Beware the Shortened Exchange Period
Real estate, legal and tax professionals are intimately familiar with the requirements under IRC Section 1031 that Replacement Property must be identified within 45 days after the date the Relinquished Property is transferred in the exchange. But overlooked occasionally is language from Section 1031(a)(3)(B) which defines the 180-day exchange period during the last quarter of the year.

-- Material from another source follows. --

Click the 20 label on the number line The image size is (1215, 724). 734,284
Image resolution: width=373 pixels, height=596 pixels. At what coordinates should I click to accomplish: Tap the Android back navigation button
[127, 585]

THE EXCHANGE PERIOD COULD BE LESS THAN 180 DAYS
For taxpayers with an April 15th tax filing deadline selling Relinquished Property with closings between October 17, 2014 and December 31, 2014, the second provision noted above becomes critically important and, if ignored, could result in
a failed exchange. Section 1031 (a)(3)(B) requires that Replacement Property be acquired the earlier of:
§180 days after the date Relinquished Property is transferred in the exchange OR
§The due date (determined with regard to extensions) of the Taxpayer’s return for the taxable year in which the Relinquished Property is transferred.
FOR EXAMPLE…
Taxpayer sells investment property on November 1, 2014 and enters into
a tax-deferred exchange. On December 16, 2014 (45 days after November 1, 2014), Taxpayer identifies one Replacement Property…
THE SOLUTION
In order for the Taxpayer to have the full 180-day period to complete this exchange, he or she must request a filing extension for his or her 2014 return. If the Taxpayer fails to request an extension, the exchange period ends on the due date of Taxpayer's return (e.g., April 15, 2015). If the Taxpayer requests a filing extension, he or she has until April 30, 2015 to complete this exchange, 180 days after November 1, 2014.